## [Goal]
Please reproduce the listing below between the lines containing "Given: Open GPS Coordinates Viewer" and "This screenshot has", inclusive. Leave the pictures out.

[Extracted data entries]
* START *

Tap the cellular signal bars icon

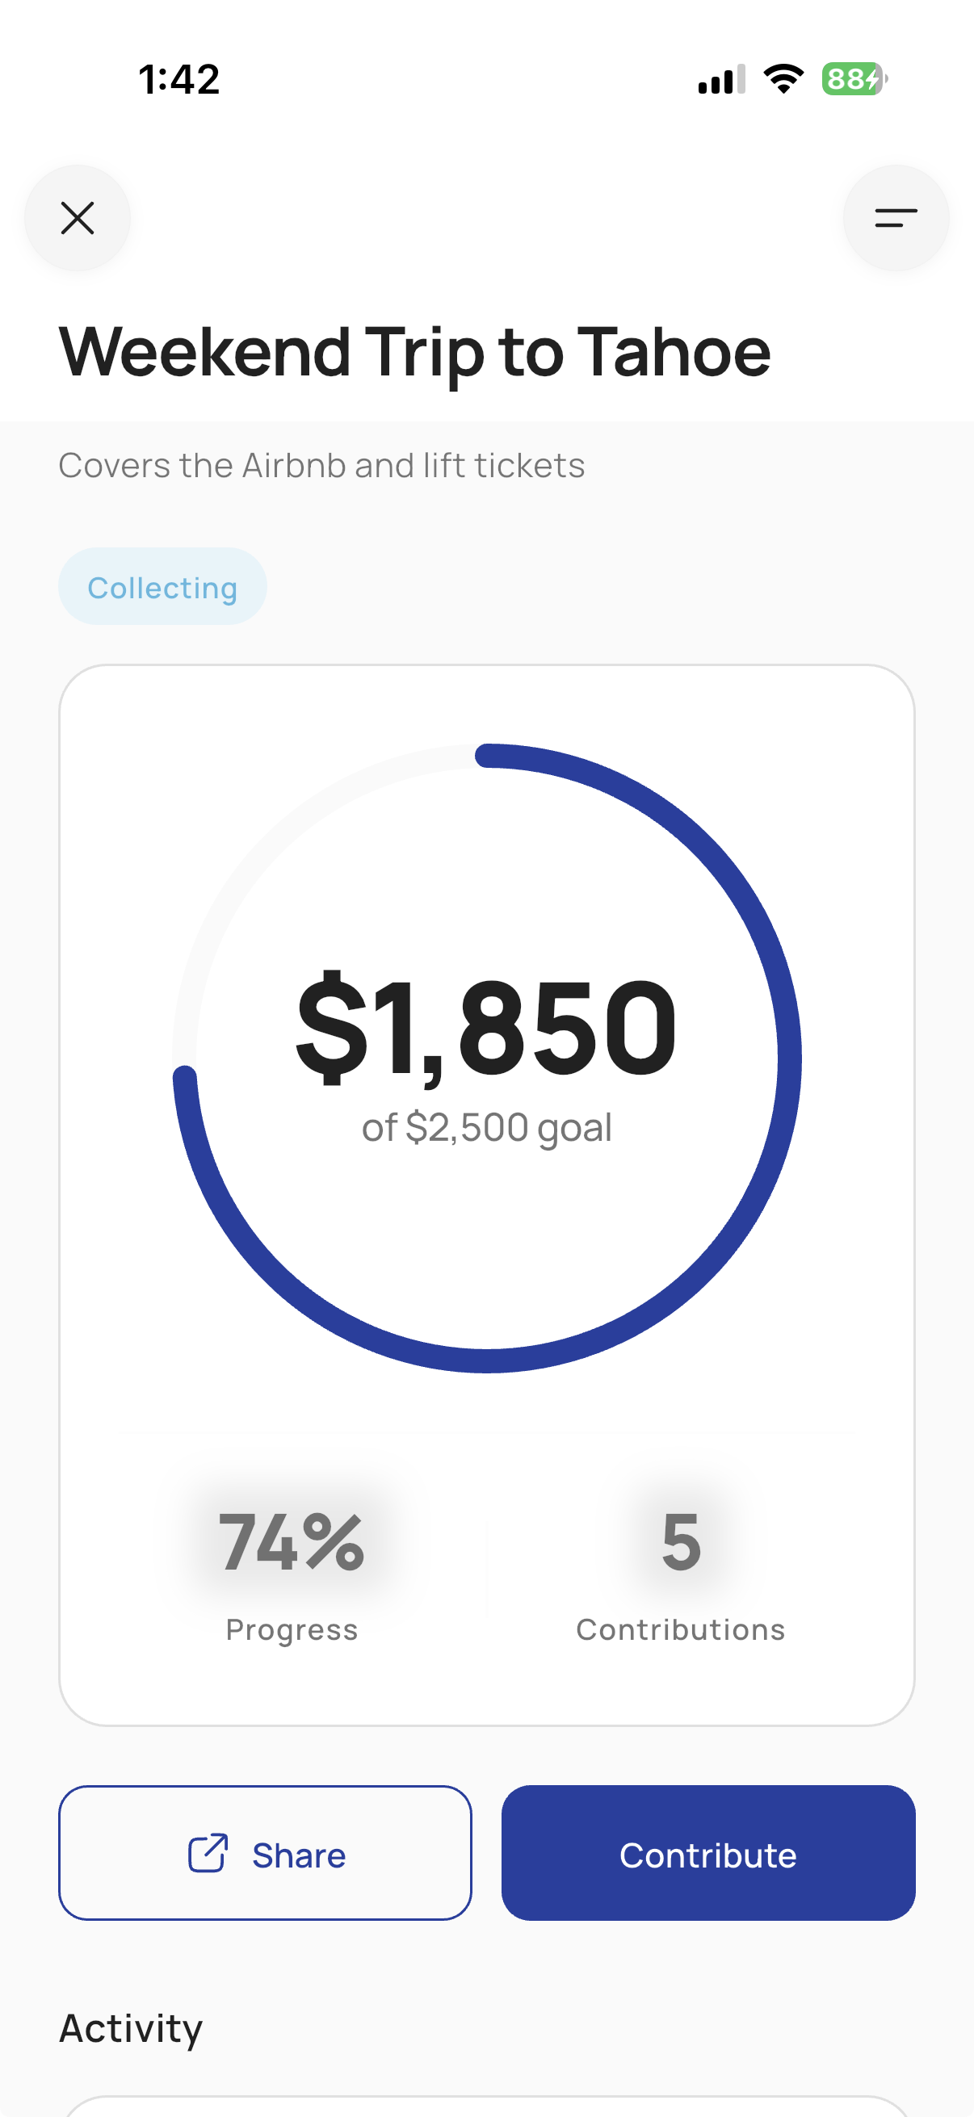coord(721,80)
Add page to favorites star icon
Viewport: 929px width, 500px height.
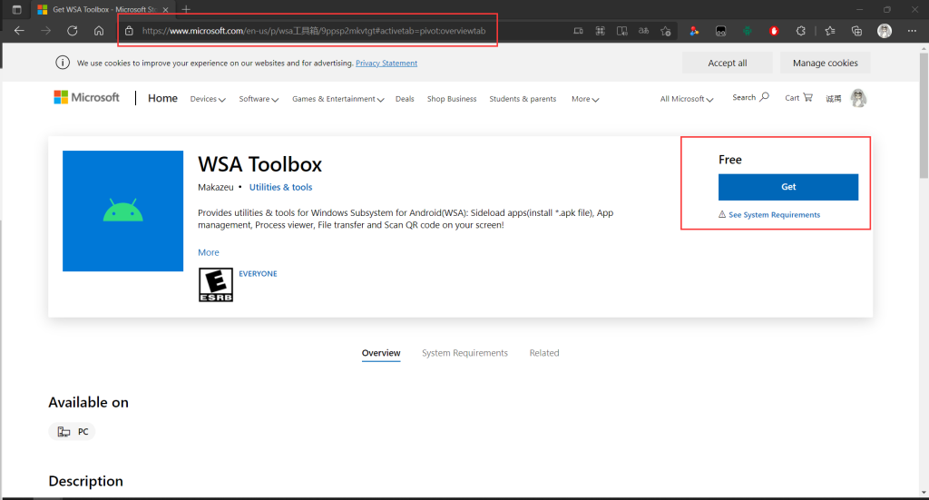click(x=667, y=31)
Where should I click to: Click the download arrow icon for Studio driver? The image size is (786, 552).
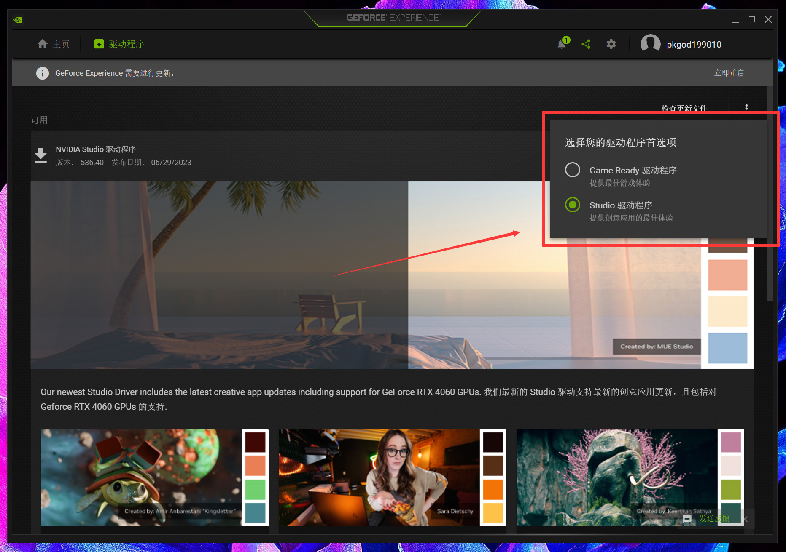(40, 155)
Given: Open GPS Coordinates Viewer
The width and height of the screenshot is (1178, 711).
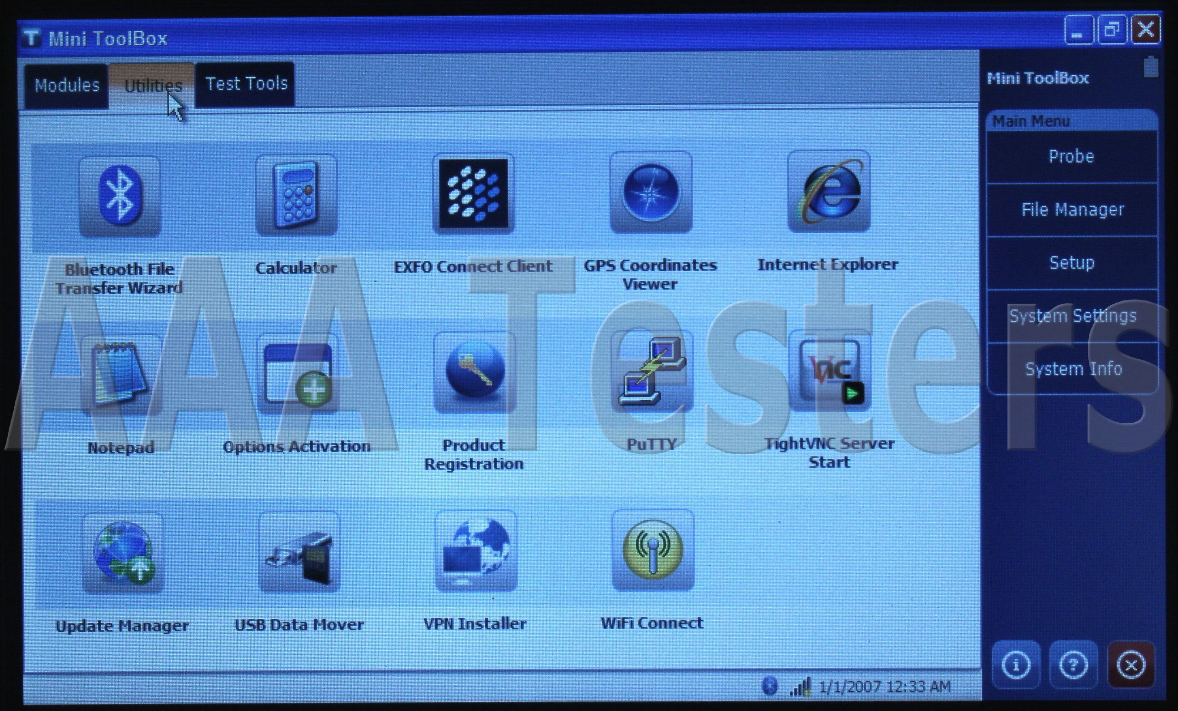Looking at the screenshot, I should click(651, 192).
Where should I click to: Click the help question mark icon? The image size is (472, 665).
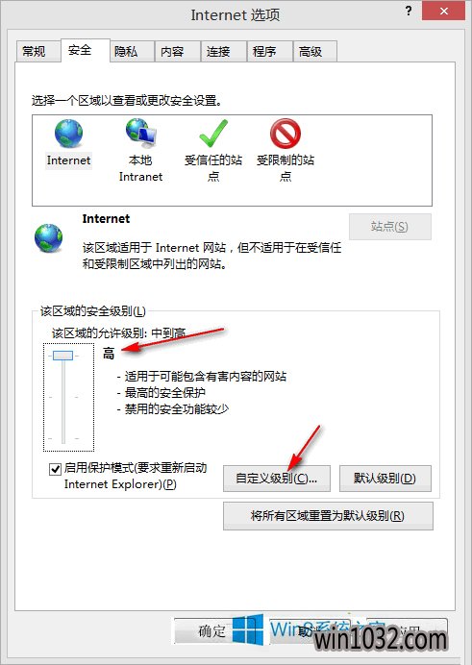point(409,11)
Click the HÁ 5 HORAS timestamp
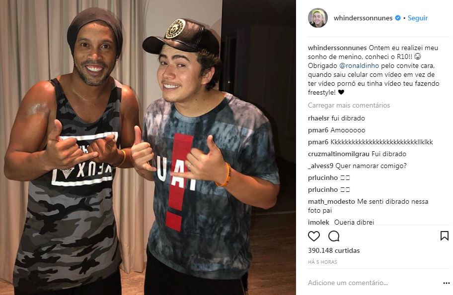This screenshot has height=295, width=453. pos(322,262)
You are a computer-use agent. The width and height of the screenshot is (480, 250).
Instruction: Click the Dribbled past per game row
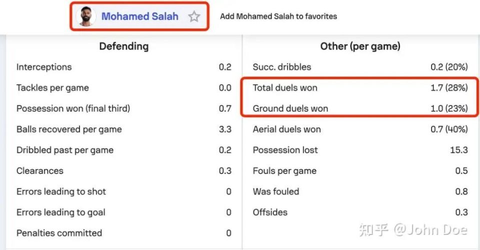click(x=124, y=150)
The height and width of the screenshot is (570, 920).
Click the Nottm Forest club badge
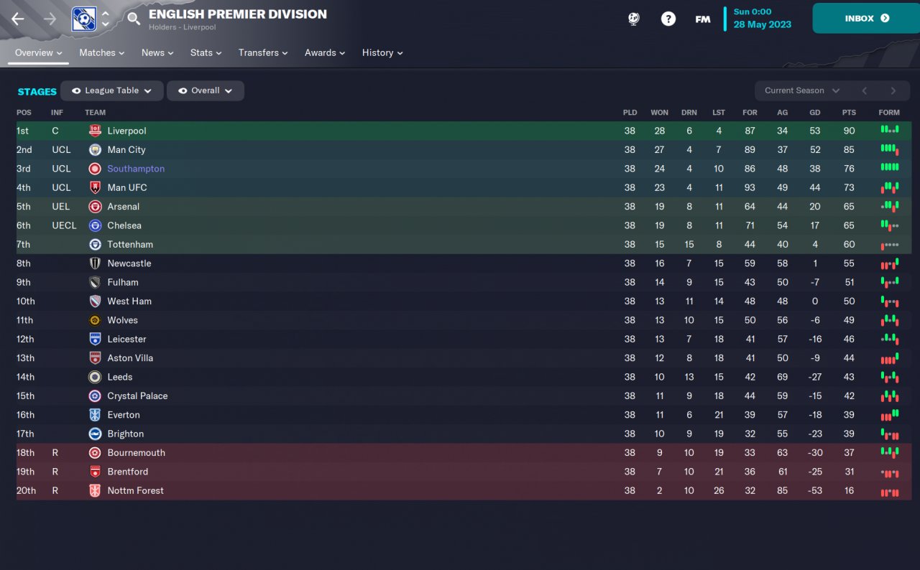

* END *

## [Correct answer]
Given: Open GPS Coordinates Viewer
The width and height of the screenshot is (1178, 711).
Looking at the screenshot, I should click(651, 192).
Where should I click to: Click the help question mark icon? The image size is (472, 665).
point(409,11)
Click the HÁ 5 HORAS timestamp
This screenshot has height=295, width=453. pos(322,262)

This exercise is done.